Despite strong returns, analysts have cautioned investors to be more vigilant while investing in such risky stocks. Weak capital structure, low debt coverage indicators, along with high losses incurred in the past remain key concerns for investors.
In the past two months, the stock price of TTML spiked 240% despite no major changes in its financial position or business outlook. The telco has a market capitalisation of ₹44,044 crore, more than that of its peer Tata group companies such as Tata Communications, Tata Elxsi, Tata Chemicals, Indian Hotels, Voltas, and Trent.
Stocks fall over 22% in 5 days on diluting stake to govt
In the last one week, TTML shares has tumbled as much as 22.6% after the company on January 11 approved the conversion of interest payable on its deferred adjusted gross revenue (AGR) dues into equity. The government is likely to hold a 9.5% stake in the company post-conversion of the interest amount into equity shares. At the end of September quarter of 2021, Tata group companies held a combined 74.36% holding in TTML. Apart from promoters, TTML is almost completely held by retail investors, who own 23.22% shareholding in the company.
In an exchange filing on January 11, the company stated that the net present value (NPV) of the interest due to the government was expected to be around ₹850 crore, subject to confirmation from the Department of Telecommunications (DoT).
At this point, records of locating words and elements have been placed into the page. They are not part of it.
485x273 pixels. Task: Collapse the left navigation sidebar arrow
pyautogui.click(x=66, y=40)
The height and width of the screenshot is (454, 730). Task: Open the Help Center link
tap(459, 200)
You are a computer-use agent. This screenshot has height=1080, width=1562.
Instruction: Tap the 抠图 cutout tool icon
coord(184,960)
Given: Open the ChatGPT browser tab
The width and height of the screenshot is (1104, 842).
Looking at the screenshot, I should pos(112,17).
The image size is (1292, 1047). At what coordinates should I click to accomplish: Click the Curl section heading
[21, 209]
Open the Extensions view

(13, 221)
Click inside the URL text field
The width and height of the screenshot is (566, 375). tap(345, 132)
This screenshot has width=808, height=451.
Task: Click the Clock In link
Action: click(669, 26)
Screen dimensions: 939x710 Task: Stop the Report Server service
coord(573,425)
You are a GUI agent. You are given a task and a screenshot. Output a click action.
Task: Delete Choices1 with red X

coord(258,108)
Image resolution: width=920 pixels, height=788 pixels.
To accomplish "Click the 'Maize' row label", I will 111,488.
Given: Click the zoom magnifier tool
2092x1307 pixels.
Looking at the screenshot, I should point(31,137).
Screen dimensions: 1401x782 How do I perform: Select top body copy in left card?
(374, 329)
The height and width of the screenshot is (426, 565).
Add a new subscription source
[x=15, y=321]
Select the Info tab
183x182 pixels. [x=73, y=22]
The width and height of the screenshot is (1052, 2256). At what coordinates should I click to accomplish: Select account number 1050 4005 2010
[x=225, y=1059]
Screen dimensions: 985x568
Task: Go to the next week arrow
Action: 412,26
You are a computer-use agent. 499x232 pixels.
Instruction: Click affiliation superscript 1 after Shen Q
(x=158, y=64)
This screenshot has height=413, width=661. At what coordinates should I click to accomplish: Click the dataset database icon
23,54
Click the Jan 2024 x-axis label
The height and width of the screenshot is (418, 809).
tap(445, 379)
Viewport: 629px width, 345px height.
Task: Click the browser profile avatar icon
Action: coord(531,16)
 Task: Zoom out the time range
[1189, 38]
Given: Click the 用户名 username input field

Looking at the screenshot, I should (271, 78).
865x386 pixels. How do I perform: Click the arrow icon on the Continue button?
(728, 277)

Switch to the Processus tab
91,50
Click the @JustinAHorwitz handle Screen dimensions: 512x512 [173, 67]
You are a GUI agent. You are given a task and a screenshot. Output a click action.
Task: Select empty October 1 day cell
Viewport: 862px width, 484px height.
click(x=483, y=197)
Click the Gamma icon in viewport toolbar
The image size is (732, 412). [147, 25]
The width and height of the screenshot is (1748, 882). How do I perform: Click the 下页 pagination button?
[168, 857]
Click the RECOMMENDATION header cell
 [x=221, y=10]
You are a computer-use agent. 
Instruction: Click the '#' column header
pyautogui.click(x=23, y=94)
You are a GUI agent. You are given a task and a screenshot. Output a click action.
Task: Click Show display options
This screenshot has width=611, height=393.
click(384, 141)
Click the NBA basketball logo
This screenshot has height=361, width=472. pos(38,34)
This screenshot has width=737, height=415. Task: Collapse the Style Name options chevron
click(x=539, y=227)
The Tata group firm further said that the average price of the company’s shares at the relevant date of August 14, 2021, as per the calculation method provided works out to be about ₹41.50 per share.
“In case of conversion, it will result in dilution of all the existing shareholders of the company, including the promoters. Following conversion, it is expected that the government will hold approx. 9.5% of the total outstanding shares of the company,” TTML said in a filing to the BSE.
On Tuesday, TTML share price opened lower for the fifth straight session and hit a lower circuit of 5% at ₹225.3 apiece on the BSE. The midcap stock was trading higher than its average historical valuations and also higher than 20-day, 50-day, 100-day, and 200-day moving averages.
TTML reports loss for 10 consecutive quarters
Tata Tele Business Services, formally known as Tata TeleServices, has consistently reported weak results during the last ten quarters. The Mumbai-based broadband, telecommunications and cloud service provider reported a net loss of ₹313.6 crore during the quarter ended September 2021, as compared to a loss of ₹341.1 crore in the year-ago period. The total income stood at ₹271.33 crore, up 4.6% from the prior-year period.
For the full year ended March 31, 2021, net loss nearly halved to about ₹1,996.7 crore from ₹3,714.1 crore in FY20. The total income was flat at ₹1,055 crore as compared to ₹1,088.3 crore in the previous fiscal.